Government Of The Nobility
Internal Administration
The government bore the stamp of this gradual change in the spirit of the governing class. It is true that the administration of external affairs was still dominated at this epoch by that consistency and energy, by which the rule of the Roman community over Italy had been established. During the severe disciplinary times of the war as to Sicily the Roman aristocracy had gradually raised itself to the height of its new position; and if it unconstitutionally usurped for the senate functions of government which by right foil to be shared between the magistrates and the comitia alone, it vindicated the step by its certainly far from brilliant, but sure and steady, pilotage of the vessel of the state during the Hannibalic storm and the complications thence arising, and showed to the world that the Roman senate was alone able, and in many respects alone deserved, to rule the wide circle of the Italo-Hellenic states. But admitting the noble attitude of the ruling Roman senate in opposition to the outward foe –an attitude crowned with the noblest results–we may not overlook the fact, that in the less conspicuous, and yet far more important and far more difficult, administration of the internal affairs of the state, both the treatment of the existing arrangements and the new institutions betray an almost opposite spirit, or, to speak more correctly, indicate that the opposite tendency has already acquired the predominance in this field.
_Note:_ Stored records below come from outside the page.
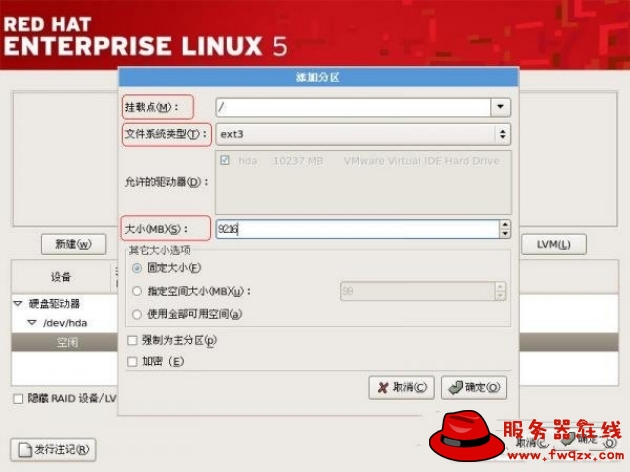
Task: Increase partition size with the up arrow
Action: coord(505,225)
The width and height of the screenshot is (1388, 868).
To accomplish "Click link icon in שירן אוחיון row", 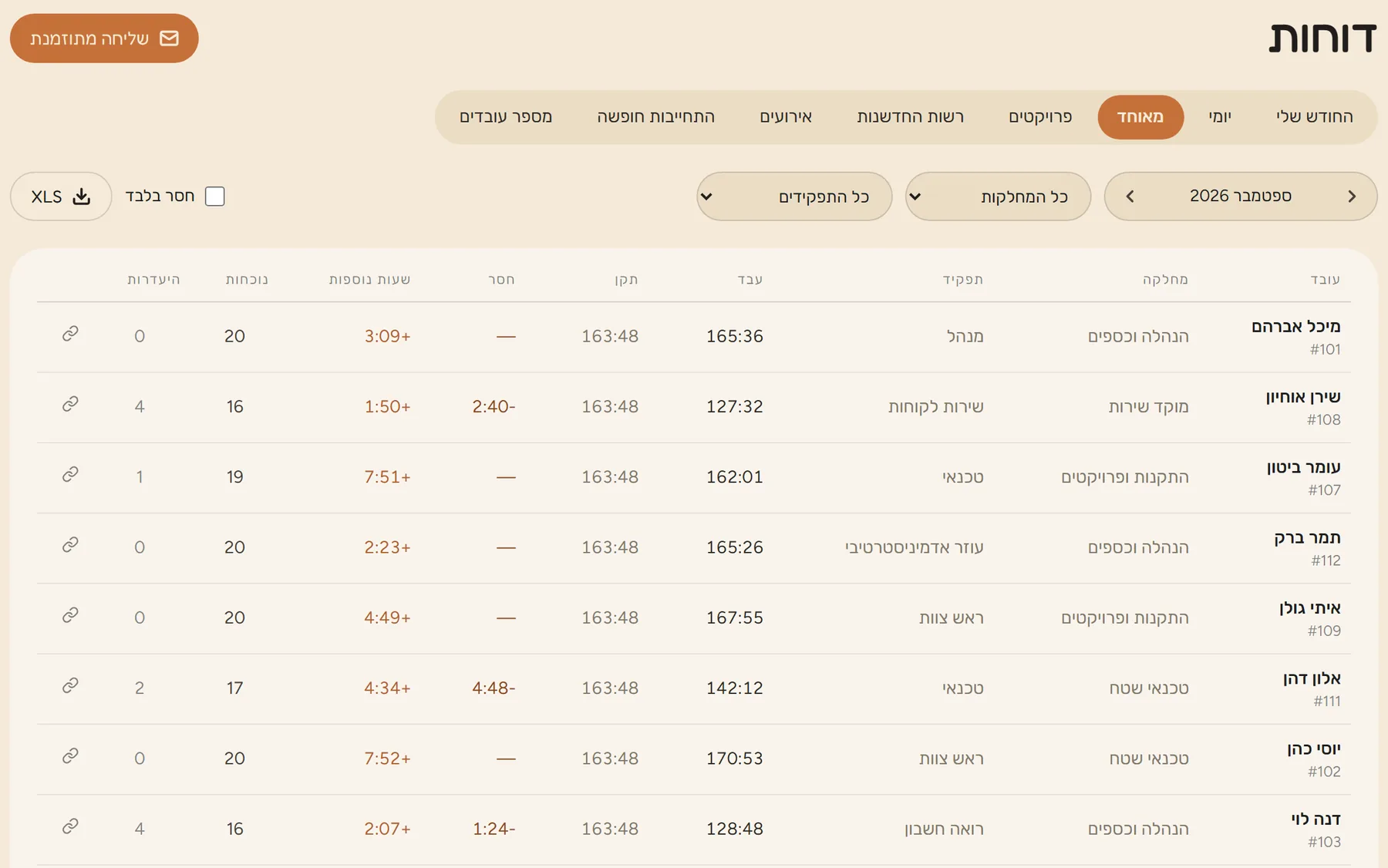I will [70, 404].
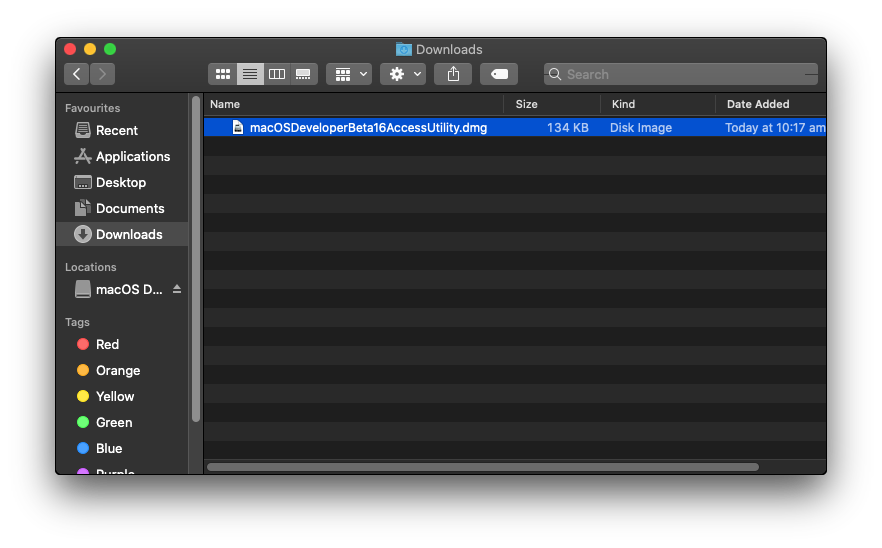The width and height of the screenshot is (882, 548).
Task: Select macOSDeveloperBeta16AccessUtility.dmg file
Action: point(367,127)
Decline In The Administration
In relation, first of all, to the individual burgess the government was no longer what it had been. The term “magistrate” meant a man who was more than other men; and, if he was the servant of the community, he was for that very reason the master of every burgess. But the tightness of the rein was now visibly relaxed. Where coteries and canvassing flourish as they did in the Rome of that age, men are chary of forfeiting the reciprocal services of their fellows or the favour of the multitude by stern words and impartial discharge of official duty. If now and then magistrates appeared who displayed the gravity and the sternness of the olden time, they were ordinarily, like Cotta (502) and Cato, new men who had not sprung from the bosom of the ruling class. It was already something singular, when Paullus, who had been named commander-in-chief against Perseus, instead of tendering his thanks in the usual manner to the burgesses, declared to them that he presumed they had chosen him as general because they accounted him the most capable of command, and requested them accordingly not to help him to command, but to be silent and obey.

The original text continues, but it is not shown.